------ SUPPLIED DATA ------
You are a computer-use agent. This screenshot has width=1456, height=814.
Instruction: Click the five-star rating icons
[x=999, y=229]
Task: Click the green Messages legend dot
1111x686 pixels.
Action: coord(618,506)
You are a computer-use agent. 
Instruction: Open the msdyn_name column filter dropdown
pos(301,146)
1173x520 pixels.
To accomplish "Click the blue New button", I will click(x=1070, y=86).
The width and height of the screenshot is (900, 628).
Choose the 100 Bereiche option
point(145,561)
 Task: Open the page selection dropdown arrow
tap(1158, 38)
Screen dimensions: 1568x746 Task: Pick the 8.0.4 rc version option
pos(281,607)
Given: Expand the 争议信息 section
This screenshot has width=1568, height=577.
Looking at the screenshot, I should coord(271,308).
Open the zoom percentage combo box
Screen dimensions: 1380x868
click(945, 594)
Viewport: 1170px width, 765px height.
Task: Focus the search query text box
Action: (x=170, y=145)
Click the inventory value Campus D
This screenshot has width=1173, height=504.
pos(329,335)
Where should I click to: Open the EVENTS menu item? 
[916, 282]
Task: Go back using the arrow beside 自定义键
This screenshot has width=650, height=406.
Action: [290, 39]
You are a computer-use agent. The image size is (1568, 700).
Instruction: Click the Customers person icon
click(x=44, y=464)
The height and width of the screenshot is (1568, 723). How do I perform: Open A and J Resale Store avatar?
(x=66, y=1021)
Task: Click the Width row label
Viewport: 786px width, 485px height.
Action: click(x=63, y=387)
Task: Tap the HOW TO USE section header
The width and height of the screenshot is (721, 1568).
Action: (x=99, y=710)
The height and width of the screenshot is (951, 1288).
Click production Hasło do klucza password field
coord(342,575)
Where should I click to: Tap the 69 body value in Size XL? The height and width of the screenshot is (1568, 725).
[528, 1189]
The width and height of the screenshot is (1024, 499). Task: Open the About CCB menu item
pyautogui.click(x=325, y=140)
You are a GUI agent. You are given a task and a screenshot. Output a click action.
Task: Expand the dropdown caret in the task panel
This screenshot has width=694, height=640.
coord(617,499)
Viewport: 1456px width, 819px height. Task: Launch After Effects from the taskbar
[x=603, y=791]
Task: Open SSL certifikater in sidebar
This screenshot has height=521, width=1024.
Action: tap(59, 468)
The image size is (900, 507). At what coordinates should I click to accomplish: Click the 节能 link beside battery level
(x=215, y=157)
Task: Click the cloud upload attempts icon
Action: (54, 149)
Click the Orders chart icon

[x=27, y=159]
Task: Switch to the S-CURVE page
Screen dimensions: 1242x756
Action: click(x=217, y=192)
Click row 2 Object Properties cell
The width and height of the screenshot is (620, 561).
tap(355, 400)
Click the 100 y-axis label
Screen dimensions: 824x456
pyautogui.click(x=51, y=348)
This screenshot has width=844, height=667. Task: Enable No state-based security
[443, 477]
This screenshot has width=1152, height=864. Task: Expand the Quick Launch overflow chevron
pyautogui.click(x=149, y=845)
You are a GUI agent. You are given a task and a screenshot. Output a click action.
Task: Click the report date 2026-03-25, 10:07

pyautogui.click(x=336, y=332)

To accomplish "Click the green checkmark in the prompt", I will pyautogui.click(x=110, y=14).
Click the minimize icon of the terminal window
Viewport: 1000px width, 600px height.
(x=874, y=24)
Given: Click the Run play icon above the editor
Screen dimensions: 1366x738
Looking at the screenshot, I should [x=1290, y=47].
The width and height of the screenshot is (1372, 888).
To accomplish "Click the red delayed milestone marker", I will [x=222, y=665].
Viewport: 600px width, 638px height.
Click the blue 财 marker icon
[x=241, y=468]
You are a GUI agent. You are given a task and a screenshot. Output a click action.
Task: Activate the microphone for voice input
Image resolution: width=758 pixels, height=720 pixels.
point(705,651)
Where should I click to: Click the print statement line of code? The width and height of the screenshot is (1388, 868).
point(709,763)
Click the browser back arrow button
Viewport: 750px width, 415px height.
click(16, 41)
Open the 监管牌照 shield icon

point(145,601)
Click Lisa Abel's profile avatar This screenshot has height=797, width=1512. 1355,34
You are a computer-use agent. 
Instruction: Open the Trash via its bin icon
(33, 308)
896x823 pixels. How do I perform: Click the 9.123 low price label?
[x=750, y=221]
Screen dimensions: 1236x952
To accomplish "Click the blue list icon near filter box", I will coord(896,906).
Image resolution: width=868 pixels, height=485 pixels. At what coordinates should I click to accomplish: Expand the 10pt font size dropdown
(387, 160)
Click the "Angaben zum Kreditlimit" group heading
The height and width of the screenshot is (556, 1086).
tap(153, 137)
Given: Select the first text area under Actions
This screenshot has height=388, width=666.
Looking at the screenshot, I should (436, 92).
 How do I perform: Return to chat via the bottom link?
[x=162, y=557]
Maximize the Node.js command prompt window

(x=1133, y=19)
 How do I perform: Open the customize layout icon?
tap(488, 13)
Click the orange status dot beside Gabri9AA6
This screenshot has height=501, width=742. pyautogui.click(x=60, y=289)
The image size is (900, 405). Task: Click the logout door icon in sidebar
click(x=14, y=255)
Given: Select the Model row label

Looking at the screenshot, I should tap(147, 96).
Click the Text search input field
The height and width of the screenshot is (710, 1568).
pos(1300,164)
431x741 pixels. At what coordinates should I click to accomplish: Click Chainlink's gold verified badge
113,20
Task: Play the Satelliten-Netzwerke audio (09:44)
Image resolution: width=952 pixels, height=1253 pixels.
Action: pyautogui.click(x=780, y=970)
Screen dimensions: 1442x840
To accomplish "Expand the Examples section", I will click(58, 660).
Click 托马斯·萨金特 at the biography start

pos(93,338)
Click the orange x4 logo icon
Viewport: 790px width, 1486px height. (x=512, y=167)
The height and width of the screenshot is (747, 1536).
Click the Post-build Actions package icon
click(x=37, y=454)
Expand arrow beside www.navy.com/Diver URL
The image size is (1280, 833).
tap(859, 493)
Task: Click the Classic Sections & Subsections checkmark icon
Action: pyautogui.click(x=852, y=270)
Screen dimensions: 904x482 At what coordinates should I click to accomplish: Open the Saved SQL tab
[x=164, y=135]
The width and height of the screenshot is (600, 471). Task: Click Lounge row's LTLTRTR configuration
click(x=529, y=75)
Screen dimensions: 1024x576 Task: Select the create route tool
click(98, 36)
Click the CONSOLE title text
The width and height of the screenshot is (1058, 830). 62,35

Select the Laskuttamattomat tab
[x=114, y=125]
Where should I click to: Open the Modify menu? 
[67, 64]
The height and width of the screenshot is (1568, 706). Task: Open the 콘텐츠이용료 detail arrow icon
------
WHAT IS NEEDED: Copy the lines above exactly, beginning at the line that has "This screenshot has width=1568, height=577." and stopping after the line that has "The height and width of the screenshot is (951, 1288).", and omit the rest.

ANSWER FOR THE TASK:
This screenshot has width=1568, height=577.
Looking at the screenshot, I should coord(271,308).
Open the zoom percentage combo box
Screen dimensions: 1380x868
click(945, 594)
Viewport: 1170px width, 765px height.
Task: Focus the search query text box
Action: (x=170, y=145)
Click the inventory value Campus D
This screenshot has width=1173, height=504.
pos(329,335)
Where should I click to: Open the EVENTS menu item? 
[916, 282]
Task: Go back using the arrow beside 自定义键
This screenshot has width=650, height=406.
Action: [290, 39]
You are a computer-use agent. The image size is (1568, 700).
Instruction: Click the Customers person icon
click(x=44, y=464)
The height and width of the screenshot is (1568, 723). How do I perform: Open A and J Resale Store avatar?
(x=66, y=1021)
Task: Click the Width row label
Viewport: 786px width, 485px height.
Action: click(x=63, y=387)
Task: Tap the HOW TO USE section header
The width and height of the screenshot is (721, 1568).
Action: (x=99, y=710)
The height and width of the screenshot is (951, 1288).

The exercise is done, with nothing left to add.